SECURITIES AND EXCHANGE COMMISSION

WASHINGTON, D.C. 20549

 

FORM 8-K

 

CURRENT REPORT

 

Pursuant to Section 13 or 15(d) of the Securities Exchange Act of 1934

 

Date of Report (date of earliest event reported): July 31, 2023

 

NOCERA, INC.

(Exact name of registrant as specified in charter)

 

Nevada   001-41434   16-1626611

(State or other jurisdiction

of incorporation)

 

(Commission

File Number)

 

(IRS Employer

Identification No.)

 

3F (Building B), No. 185, Sec. 1, Datong Rd., Xizhi Dist., New Taipei City Taiwan 221, ROC

(Address of principal executive offices and zip code)

 

(886) 910-163-358

(Registrant’s telephone number, including area code)

 

N/A

(Former name or former address, if changed since last report)

 

Check the appropriate box below if the Form 8-K filing is intended to simultaneously satisfy the filing obligation of registrant under any of the following provisions:

 

Written communications pursuant to Rule 425 under the Securities Act (17 CFR 230.425)

* Requests *
**1.** In the filing excerpt, what state is given as the registrant's jurisdiction of incorporation?
**2.** Retype the filing excerpt precisely, everything from "Identification No.)" down to "including area code)".

* Dataset section *

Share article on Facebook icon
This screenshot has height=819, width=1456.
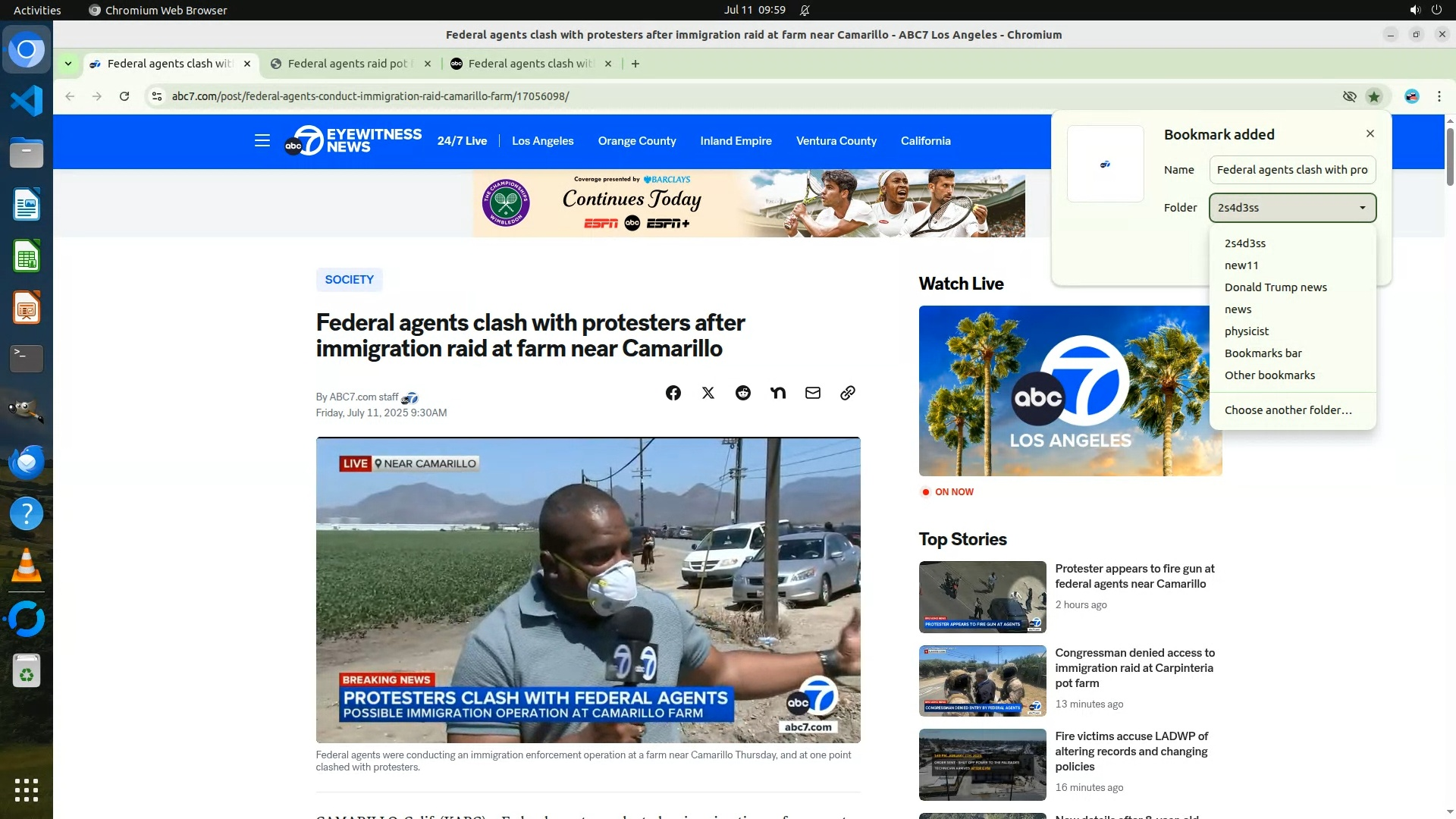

* Solution list *
**1.** Nevada

**2.**
Identification No.)

 

3F (Building B), No. 185, Sec. 1, Datong Rd., Xizhi Dist., New Taipei City Taiwan 221, ROC

(Address of principal executive offices and zip code)

 

(886) 910-163-358

(Registrant’s telephone number, including area code)